In deze zaak heeft de Rechtbank Midden-Nederland op 12 september 2023 uitspraak gedaan in een geschil over de WOZ-waarde van een vrijstaande woning in [woonplaats]. De heffingsambtenaar had de waarde van de woning vastgesteld op € 1.002.000,- per 1 januari 2021, wat door eiseres werd betwist. Eiseres, vertegenwoordigd door haar gemachtigde P. Verdouw, stelde dat de waarde maximaal € 957.000,- zou moeten zijn. De rechtbank heeft de zaak behandeld op een digitale zitting op 1 augustus 2023, waar zowel de gemachtigde van eiseres als de gemachtigde van verweerder, W. Vos, aanwezig waren.
De rechtbank overwoog dat de WOZ-waarde de waarde in het economisch verkeer vertegenwoordigt en dat de heffingsambtenaar de bewijslast heeft om aan te tonen dat de vastgestelde waarde niet te hoog is. De heffingsambtenaar heeft een taxatiematrix overgelegd waarin de woning werd vergeleken met drie referentiewoningen in de buurt. De rechtbank concludeerde dat de heffingsambtenaar voldoende aannemelijk had gemaakt dat de WOZ-waarde niet te hoog was vastgesteld, en dat de referentiewoningen goed bruikbaar waren voor de waardebepaling.

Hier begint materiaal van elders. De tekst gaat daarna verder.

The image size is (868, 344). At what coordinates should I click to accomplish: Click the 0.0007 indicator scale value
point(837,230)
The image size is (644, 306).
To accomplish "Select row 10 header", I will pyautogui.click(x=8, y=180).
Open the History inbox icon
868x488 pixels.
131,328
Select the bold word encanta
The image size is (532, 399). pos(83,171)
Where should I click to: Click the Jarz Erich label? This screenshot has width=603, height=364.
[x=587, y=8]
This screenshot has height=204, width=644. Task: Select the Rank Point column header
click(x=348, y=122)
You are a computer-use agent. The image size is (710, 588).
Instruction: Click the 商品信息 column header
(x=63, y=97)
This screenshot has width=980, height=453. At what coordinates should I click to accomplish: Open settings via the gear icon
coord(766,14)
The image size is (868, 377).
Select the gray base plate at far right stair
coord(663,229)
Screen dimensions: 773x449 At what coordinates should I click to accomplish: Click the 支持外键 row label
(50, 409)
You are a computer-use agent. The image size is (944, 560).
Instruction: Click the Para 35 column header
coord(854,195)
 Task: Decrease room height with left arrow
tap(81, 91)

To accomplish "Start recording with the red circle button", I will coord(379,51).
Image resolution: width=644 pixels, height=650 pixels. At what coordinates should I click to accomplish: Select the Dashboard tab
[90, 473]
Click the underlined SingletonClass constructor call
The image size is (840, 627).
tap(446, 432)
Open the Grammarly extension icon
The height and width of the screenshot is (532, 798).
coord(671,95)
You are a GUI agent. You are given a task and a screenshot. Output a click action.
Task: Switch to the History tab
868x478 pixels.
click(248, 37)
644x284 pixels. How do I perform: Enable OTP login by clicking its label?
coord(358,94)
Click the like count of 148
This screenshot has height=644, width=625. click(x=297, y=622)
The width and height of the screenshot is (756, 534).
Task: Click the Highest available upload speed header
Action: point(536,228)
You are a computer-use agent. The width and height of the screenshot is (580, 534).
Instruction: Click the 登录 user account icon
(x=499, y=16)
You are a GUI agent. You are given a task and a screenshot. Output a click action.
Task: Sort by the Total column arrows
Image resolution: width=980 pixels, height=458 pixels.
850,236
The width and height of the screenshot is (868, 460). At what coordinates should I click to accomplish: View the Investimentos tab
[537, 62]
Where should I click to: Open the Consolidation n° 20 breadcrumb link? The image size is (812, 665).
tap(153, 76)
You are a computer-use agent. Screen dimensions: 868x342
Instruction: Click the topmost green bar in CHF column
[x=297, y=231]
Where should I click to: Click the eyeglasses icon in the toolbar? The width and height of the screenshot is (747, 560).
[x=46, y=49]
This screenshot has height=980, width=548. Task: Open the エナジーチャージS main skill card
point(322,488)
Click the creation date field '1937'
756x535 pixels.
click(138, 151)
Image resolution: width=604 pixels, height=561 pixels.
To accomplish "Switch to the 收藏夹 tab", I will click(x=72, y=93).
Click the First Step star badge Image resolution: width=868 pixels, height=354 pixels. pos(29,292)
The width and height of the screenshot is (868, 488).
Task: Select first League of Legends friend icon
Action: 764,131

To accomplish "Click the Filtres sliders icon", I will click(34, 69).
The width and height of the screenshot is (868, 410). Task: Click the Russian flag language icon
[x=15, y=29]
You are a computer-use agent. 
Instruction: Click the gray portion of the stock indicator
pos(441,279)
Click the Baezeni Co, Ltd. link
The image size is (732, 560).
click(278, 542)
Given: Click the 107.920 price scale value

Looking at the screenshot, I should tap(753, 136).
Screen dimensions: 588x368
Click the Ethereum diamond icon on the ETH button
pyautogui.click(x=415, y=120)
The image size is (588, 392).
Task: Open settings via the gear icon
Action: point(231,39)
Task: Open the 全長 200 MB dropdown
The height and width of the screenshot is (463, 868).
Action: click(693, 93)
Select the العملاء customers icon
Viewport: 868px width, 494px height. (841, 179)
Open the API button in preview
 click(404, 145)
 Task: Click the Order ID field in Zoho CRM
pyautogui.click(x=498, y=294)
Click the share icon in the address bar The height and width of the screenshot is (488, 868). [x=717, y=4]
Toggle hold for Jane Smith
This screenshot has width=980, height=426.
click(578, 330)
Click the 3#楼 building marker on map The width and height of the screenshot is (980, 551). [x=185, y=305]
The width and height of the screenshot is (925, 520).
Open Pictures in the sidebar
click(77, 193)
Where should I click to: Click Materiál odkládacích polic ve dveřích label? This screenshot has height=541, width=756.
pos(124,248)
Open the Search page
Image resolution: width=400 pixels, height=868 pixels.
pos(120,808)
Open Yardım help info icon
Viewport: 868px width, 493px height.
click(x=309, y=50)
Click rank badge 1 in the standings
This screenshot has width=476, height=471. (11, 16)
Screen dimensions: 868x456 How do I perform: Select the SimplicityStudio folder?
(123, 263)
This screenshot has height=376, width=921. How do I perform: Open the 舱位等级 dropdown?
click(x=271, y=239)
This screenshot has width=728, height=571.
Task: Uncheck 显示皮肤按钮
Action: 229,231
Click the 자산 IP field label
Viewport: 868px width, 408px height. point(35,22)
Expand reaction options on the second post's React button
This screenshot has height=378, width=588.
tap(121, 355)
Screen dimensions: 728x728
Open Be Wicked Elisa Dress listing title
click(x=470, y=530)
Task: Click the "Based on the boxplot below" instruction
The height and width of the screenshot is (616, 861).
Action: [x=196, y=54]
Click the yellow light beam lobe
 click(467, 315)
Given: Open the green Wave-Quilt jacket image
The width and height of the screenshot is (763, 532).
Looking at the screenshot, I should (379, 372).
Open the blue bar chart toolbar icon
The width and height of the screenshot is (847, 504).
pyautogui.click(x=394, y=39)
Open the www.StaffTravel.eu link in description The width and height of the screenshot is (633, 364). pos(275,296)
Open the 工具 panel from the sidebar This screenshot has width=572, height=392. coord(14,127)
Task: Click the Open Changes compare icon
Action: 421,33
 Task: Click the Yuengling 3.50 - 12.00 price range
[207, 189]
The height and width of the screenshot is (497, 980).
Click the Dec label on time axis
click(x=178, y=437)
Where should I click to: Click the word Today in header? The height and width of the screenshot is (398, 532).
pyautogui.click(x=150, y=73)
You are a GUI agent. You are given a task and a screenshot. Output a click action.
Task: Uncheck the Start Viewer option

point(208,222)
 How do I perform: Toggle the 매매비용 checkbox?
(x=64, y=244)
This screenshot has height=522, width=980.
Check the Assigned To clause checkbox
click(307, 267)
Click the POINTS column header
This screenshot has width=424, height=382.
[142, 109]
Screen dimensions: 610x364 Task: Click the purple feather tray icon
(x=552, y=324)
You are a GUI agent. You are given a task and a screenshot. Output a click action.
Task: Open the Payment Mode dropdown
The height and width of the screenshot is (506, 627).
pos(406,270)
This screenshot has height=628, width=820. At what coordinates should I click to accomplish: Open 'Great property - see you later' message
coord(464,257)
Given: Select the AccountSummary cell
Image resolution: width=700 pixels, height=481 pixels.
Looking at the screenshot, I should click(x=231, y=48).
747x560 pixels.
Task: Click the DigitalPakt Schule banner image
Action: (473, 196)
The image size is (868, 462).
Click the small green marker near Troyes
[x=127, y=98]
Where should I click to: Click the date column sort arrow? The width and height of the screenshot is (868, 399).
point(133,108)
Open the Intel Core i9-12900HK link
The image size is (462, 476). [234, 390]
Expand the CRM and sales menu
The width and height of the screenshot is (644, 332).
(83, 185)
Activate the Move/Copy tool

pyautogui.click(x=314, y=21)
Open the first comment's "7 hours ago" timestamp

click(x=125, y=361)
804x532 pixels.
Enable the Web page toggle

Eiseres voerde verschillende beroepsgronden aan, waaronder dat de heffingsambtenaar niet voldoende rekening had gehouden met de gedateerde voorzieningen in de woning en dat er geen inzicht was gegeven in de KOUDV- en liggingsfactoren. De rechtbank volgde echter het standpunt van de heffingsambtenaar en oordeelde dat de beroepsgronden van eiseres niet slaagden. Uiteindelijk verklaarde de rechtbank het beroep ongegrond, waardoor de uitspraak op bezwaar in stand bleef en eiseres het griffierecht niet terugkreeg.